→ Work to complete:
a) Print the passage from the training-cuts text word for word. Begin at the words that have "LET ME THINK" and stop after "training their employees?".
b) Carry on the text about cutting training in hard times, picking up right after its last sentence.

→ Text extract:
·····

When the going gets tough, companies of all shapes and sizes look to “tighten their belts” to weather the storm. Belt tightening of course means cutting costs and since employees are the largest controllable expense in most businesses, they are often the first to go. Not far behind are company programs deemed nonessential to the business. Training and development programs are some of the first to disappear.
LET ME THINK ABOUT THIS . . .
Certainly corporate training at any level can be expensive, so it only stands to reason business leaders might see training as “bathwater” that can be discarded, forgetting the baby inside. The bathwater is the cost. Is it worth the time and effort to look for less expensive means of training in order to preserve the baby? Why should companies spend any money on training their employees?
Despite the depths of the great recession, corporate profits are at all-time highs, yet there is evidence the baby has yet to return. You may have read of the contemporary “skills gap.” You know, those articles about jobs going unfilled because companies cannot find candidates with the necessary skills.
Spend a little time on the Internet searching skills gap and you will find professional employment recruiting firms who claim the problem is due in large part to no company interest in training people to fill the jobs they have. Recruiters claim more and more businesses want employees who can “hit the ground running.” Why bother spending money on training and development?

·····

→ Extracted material:
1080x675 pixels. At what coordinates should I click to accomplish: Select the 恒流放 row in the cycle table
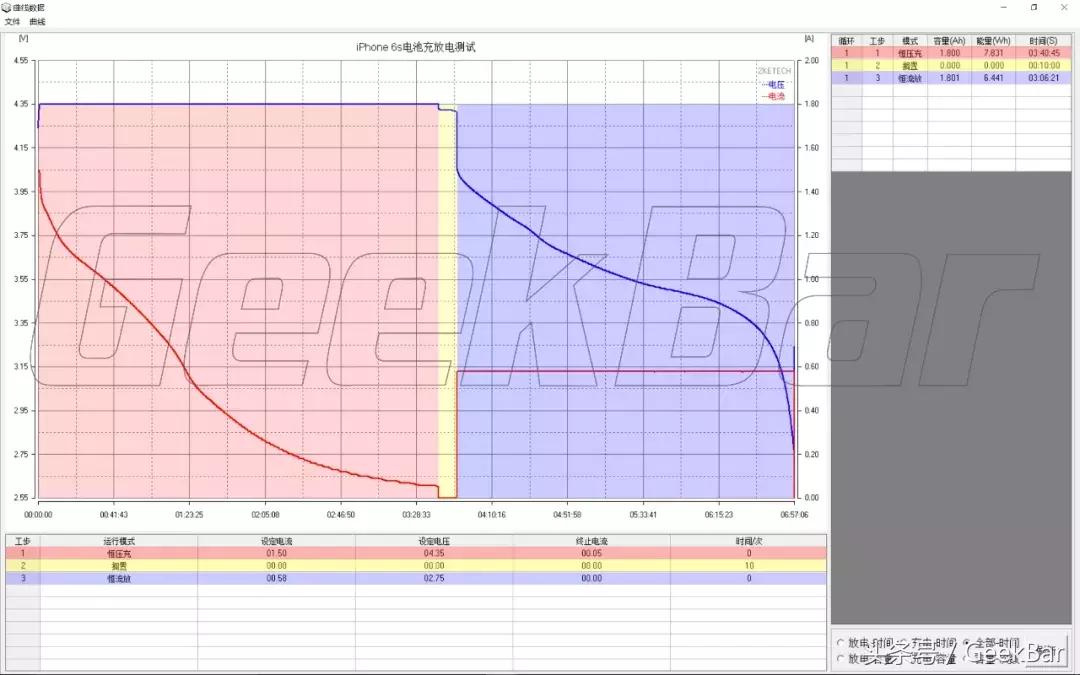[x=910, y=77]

·····

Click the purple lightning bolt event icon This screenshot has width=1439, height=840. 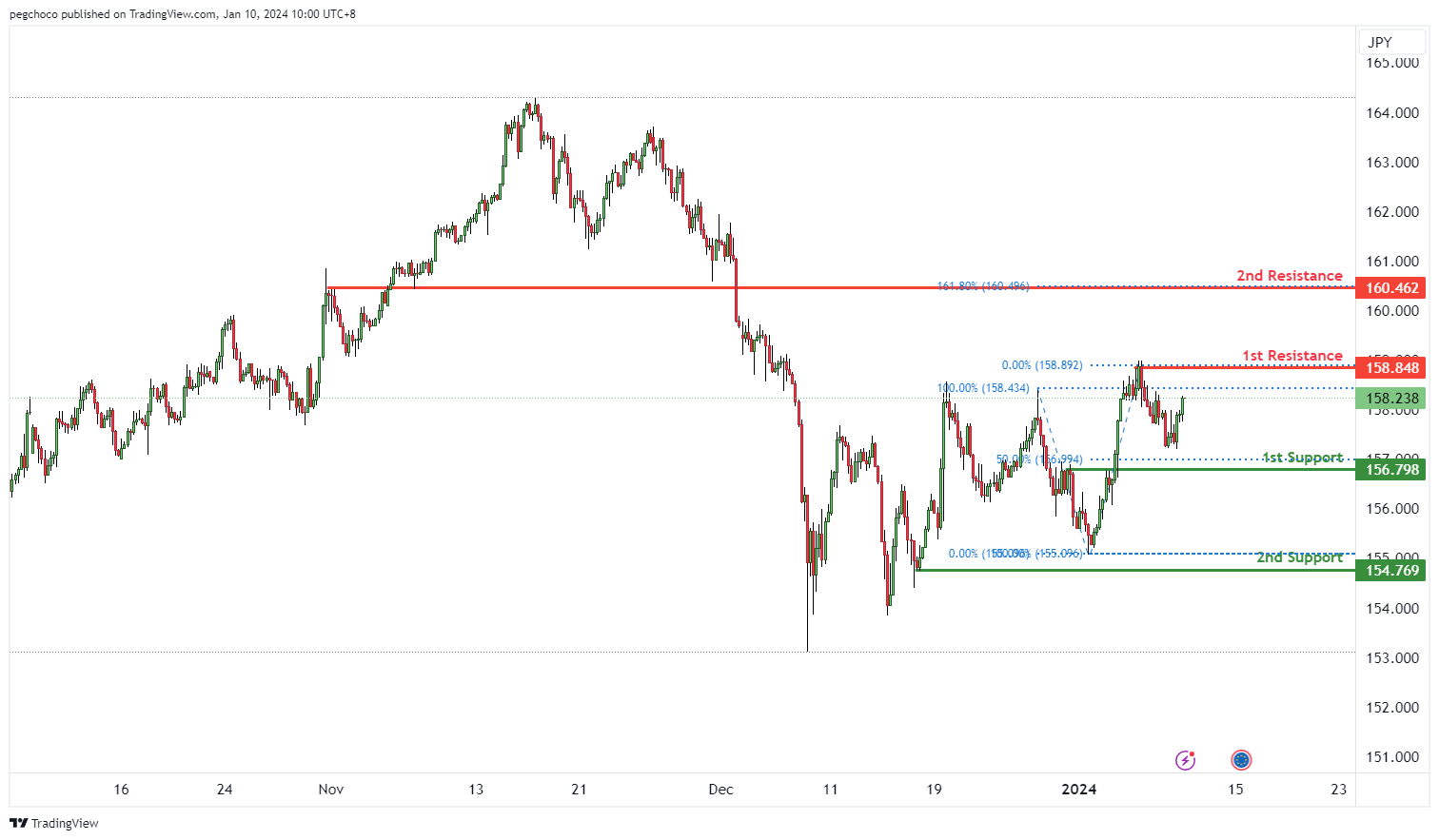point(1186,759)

·····

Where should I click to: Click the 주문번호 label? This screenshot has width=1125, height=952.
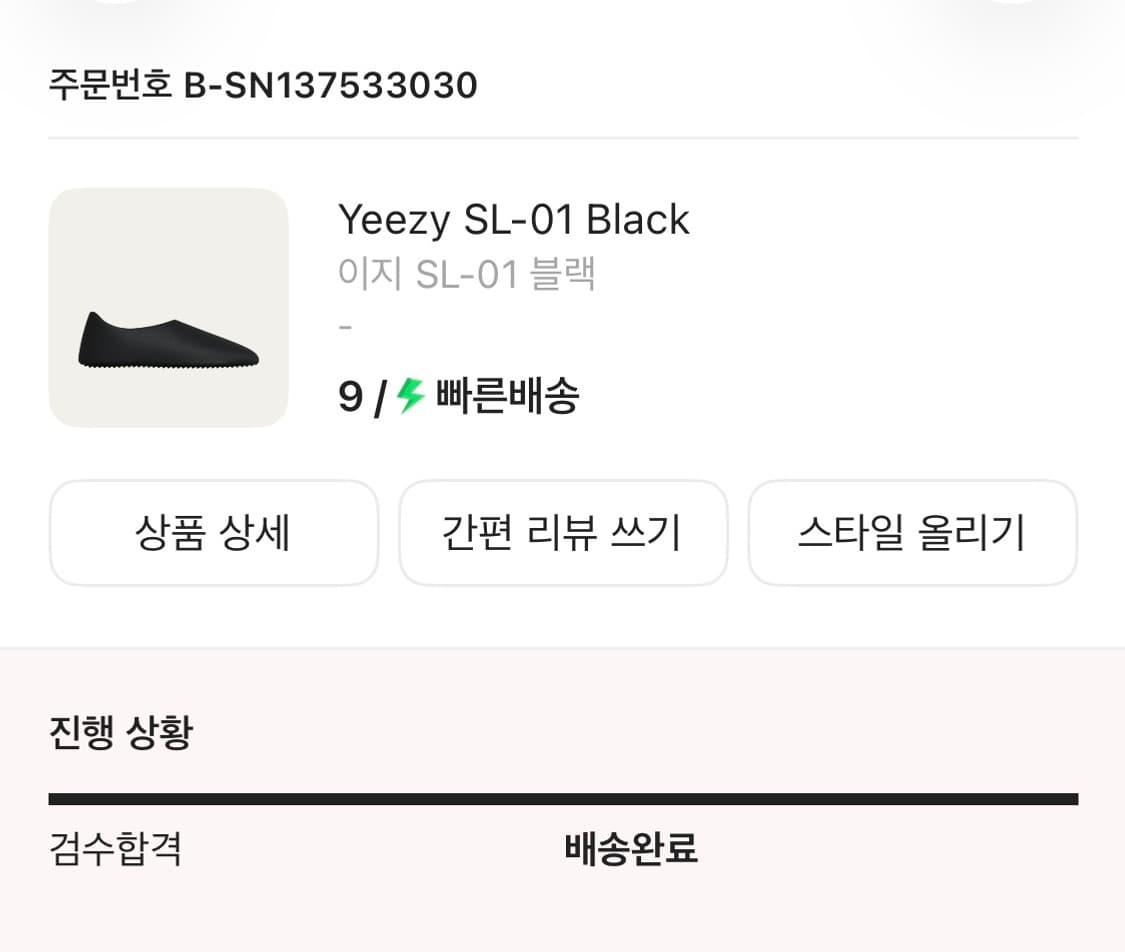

·····

→ Answers per task:
a)
LET ME THINK ABOUT THIS . . .
Certainly corporate training at any level can be expensive, so it only stands to reason business leaders might see training as “bathwater” that can be discarded, forgetting the baby inside. The bathwater is the cost. Is it worth the time and effort to look for less expensive means of training in order to preserve the baby? Why should companies spend any money on training their employees?

b)
However, hitting the ground running can be very dangerous if you don’t have any idea what you are doing, where you are going, and how you are supposed to get there. You can find multiple top ten reason lists for why companies need employee training and development, but when you cut to the essentials, there is only one reason you need to think about to demonstrate the need for training and development. That reason is customer satisfaction.
Employee satisfaction is one of the most frequently cited reasons for training and development. It is true that investing money in training is a demonstration a business means what it says when announcing to the world that its employees are their most important resource.
Certainly satisfied employees will take better care of customers than employees who don’t find much to like about what they do or where they work. But there is more to it than simple employee satisfaction.
Regardless of the type of business, customers want to deal with employees who know what they are talking about. Employees who hit the ground running the wrong way can cause lots of problems. Think of your own experiences as a customer. How frustrating is it to ask a question of an employee who is capable of doing nothing more than pleasantly smiling back at you?
Customers want knowledgeable employees. Customers want employees who know the business in which they work inside and out, backwards and forwards. Customers want employees who know enough to help them solve the problems they are facing, even to the point of suggesting alternatives the customer never considered.
It would be nice if some academic researcher somewhere took the time to sort through the thousands of customer service horror stories for commonalities. It’s a good bet many could be traced back to employees who didn’t know what they were doing. This applies to all businesses regardless of what they do. All businesses have customers of one sort or another. And they all want the same thing — knowledgeable employees. Rather than look for the tiny few who may already understand your business, isn’t it plain old common sense to hire quality people and train them?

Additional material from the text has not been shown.